There are antibacterial plastic food storage containers and knives, antibacterial mattresses, toilet seats, towels, pillows, sheets, slippers, earplugs, plastic water filters, and chopsticks. You can drop all your antibacterial purchases into an antibacterial shopping cart, a company called Rehrig International manufactures a model whose plastic is embedded with an antibacterial substance. Antibacterial claims are now made for more than 700 different products on the market, up from about a dozen in the mid-1990s.
But whatever the advertising for these products may say or imply, there is no scientific evidence anywhere that demonstrates that there are any health benefits whatsoever to using antibacterial cleansers in a healthy household.
On the other hand, there is considerable evidence that the products change the microbial flora of a household, allowing resistant strains of harmful bacteria to flourish, and there are increasing reports of an association between too much hygiene and increased allergies. It may be that excessive hygiene interferes with the normal development of the immune system because it eliminates the stimulation caused by ordinary microflora.
To develop normally, the immune system has to create a balance between the T-helper 1 (TH-1) cells, which provide cellular immunity, and the TH-2 cells, which promote antibody production. People with allergies and eczema have an imbalance between the activities of these two kinds of cells as compared with control groups. In people with allergies, antibody production seems to predominate over cell-mediated responses.

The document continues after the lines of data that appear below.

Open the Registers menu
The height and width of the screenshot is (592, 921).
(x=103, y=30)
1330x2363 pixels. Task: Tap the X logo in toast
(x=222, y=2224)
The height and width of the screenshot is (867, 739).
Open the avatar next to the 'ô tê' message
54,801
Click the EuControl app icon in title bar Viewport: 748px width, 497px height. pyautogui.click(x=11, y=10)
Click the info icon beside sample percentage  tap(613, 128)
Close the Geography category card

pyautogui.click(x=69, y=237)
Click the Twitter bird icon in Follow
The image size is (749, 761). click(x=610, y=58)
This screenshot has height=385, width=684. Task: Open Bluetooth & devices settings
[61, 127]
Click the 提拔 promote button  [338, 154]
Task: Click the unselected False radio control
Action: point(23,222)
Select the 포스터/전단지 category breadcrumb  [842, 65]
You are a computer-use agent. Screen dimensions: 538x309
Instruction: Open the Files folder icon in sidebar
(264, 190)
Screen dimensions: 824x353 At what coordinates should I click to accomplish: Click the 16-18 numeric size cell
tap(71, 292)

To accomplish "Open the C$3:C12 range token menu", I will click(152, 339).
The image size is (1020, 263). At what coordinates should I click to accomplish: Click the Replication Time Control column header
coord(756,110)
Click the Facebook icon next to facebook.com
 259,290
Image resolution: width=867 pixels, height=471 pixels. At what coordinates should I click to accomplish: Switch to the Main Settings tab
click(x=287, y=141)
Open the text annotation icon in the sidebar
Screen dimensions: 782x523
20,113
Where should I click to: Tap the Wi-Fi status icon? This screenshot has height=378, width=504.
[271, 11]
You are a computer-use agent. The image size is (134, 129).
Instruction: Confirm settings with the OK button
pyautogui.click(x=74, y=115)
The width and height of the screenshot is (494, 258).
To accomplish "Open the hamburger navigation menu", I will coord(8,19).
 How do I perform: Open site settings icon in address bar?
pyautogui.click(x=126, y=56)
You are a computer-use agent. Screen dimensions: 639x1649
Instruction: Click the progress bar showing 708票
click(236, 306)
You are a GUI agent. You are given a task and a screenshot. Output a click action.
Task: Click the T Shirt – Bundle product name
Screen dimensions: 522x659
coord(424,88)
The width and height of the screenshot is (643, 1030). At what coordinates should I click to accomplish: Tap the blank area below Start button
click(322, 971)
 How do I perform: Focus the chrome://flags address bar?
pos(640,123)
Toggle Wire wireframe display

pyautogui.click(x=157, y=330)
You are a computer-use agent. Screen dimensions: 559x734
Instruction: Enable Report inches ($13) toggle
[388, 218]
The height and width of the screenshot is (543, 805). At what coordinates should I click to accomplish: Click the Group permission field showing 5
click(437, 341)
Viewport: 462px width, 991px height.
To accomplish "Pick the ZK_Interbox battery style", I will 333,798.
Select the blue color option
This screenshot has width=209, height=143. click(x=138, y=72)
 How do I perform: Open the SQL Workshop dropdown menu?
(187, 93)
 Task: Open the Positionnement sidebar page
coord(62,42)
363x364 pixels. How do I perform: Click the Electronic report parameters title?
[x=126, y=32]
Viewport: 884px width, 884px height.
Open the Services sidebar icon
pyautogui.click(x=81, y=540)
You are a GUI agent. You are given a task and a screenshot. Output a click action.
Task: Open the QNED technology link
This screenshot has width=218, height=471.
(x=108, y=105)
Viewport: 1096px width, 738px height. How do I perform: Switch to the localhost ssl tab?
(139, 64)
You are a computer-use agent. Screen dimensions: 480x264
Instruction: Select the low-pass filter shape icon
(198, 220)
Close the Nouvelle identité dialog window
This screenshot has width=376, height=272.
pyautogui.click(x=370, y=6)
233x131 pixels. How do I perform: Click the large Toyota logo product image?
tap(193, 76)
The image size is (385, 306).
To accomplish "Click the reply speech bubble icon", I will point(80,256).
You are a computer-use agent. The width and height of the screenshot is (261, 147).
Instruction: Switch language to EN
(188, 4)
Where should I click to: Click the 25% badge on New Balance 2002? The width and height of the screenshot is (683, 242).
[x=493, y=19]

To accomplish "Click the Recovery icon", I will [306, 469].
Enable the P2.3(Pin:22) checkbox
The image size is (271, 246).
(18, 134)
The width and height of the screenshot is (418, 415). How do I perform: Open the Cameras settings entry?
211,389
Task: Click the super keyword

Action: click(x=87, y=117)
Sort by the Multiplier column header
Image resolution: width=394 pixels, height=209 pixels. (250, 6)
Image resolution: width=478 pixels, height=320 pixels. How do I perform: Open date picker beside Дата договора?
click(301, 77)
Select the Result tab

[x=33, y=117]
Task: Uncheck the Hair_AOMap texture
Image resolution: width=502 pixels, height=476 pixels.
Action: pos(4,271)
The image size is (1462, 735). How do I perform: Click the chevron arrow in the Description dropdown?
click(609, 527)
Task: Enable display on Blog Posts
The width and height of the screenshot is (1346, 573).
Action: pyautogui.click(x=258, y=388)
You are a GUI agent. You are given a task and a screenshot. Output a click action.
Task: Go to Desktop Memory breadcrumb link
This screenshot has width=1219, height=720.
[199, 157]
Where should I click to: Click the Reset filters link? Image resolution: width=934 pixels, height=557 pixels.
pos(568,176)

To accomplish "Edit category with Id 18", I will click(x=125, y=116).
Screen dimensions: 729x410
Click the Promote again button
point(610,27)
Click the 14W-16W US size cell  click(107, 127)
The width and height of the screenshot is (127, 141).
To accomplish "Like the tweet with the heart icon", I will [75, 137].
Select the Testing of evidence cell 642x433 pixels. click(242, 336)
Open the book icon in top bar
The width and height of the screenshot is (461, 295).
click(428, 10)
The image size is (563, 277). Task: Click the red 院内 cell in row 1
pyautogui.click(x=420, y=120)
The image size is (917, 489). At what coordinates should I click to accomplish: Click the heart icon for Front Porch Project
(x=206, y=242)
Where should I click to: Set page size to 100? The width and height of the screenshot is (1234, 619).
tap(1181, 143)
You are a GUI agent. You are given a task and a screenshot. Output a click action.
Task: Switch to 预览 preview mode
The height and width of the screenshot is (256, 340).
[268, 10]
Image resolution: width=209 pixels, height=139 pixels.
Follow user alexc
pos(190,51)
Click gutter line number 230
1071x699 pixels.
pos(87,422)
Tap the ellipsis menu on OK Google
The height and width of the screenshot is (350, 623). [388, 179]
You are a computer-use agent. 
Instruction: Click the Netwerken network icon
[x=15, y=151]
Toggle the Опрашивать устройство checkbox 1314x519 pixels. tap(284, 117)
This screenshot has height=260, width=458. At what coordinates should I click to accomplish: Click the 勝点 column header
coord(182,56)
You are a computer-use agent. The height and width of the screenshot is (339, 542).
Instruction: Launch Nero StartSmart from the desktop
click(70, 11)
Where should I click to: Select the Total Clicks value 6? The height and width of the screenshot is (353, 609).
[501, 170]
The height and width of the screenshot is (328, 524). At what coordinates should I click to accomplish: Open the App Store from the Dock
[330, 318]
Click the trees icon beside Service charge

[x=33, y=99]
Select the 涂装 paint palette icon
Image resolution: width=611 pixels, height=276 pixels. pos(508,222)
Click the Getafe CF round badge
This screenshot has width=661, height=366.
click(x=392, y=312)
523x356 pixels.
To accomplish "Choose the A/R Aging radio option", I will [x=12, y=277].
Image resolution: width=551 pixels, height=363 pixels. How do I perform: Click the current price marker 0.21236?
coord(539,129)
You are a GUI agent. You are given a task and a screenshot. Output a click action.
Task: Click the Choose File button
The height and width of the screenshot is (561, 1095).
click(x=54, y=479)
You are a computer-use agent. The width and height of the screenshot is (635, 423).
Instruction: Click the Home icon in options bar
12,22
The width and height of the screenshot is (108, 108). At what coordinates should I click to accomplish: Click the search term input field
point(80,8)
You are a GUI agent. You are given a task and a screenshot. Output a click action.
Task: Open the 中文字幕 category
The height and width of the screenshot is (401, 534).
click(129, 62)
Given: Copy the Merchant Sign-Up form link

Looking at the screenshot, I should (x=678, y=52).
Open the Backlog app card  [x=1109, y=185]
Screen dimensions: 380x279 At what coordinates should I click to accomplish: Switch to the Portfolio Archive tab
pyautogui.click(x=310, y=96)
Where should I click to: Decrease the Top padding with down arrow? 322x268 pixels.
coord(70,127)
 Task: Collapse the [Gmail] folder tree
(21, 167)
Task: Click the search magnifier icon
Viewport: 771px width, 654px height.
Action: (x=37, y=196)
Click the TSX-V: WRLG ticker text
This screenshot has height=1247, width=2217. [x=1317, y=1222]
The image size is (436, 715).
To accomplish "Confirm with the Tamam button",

It may be that an “antigenically rich environment” (that’s a fancy way of saying “a dirty house”) may be healthier than one persistently sanitized with antibacterial cleansers.
Glenn Cueman, the president of Microban Products Company, a firm that impregnates many products with triclosan (an antibacterial agent), said in 1998 that “there is no real-world evidence of a link between resistant bacteria and triclosan.” It’s hard to know what Mr. Cueman means by the “real world,” but he was probably wrong when he said this, and he is almost certainly wrong today.
In fact, there are numerous studies that tie the use of triclosan to the development of resistant strains of S. aureus, E. coli, and other germs, specifically because it causes a mutation in a certain gene of these bacteria. This is too bad because triclosan is a useful chemical that will become less and less useful as more resistant strains develop. What there really is “no real-world evidence of ” is any health benefit from embedding triclosan in consumer products.
The development of resistant strains of microbes is a well-known phenomenon in hospitals, and the strains developed vary from one hospital to another. Even hospitals in the same city can have very different patterns of antibiotic resistance, depending on how antibiotics are used.
There is at least some evidence that this can happen in homes where antibacterial products are extensively used, and in any case the theoretical risk is obvious. Some doctors believe that antibacterial soaps, for example, while they may be useful for hand washing, should not be used for bathing, where they will destroy useful bacteria along with the harmful, possibly leading to susceptibility to previously harmless microbes. Nevertheless, there are plenty of antibacterial bath soaps available for anyone who wants to use them.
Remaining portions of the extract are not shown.